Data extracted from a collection
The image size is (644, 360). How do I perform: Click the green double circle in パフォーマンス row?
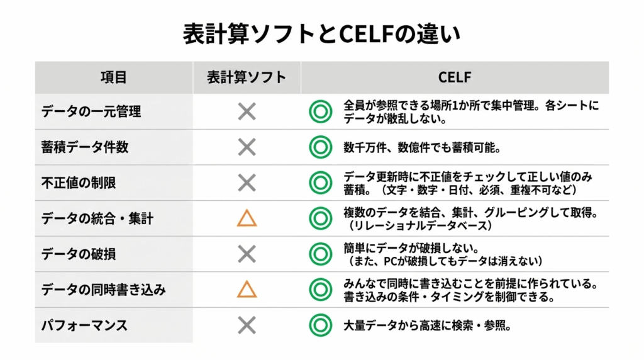click(x=320, y=325)
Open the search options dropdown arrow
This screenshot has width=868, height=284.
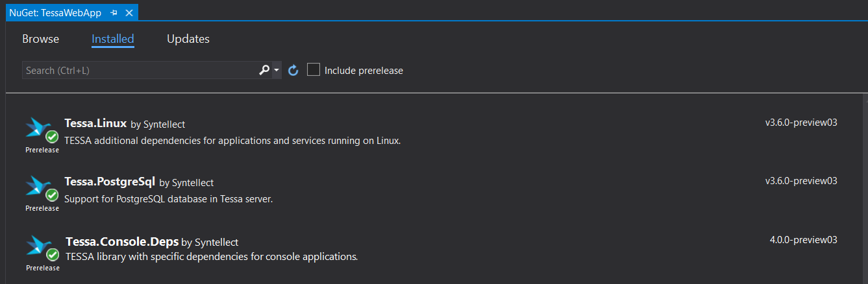tap(277, 70)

### Task description
Rename "search options" to "filter options" in the part of the rows that opens with the line containing "Open the search options dropdown arrow" and runs through the end, leaving everything else as it is. Omit the pictures from what you give back.

### Output for this task
Open the filter options dropdown arrow
This screenshot has width=868, height=284.
tap(277, 70)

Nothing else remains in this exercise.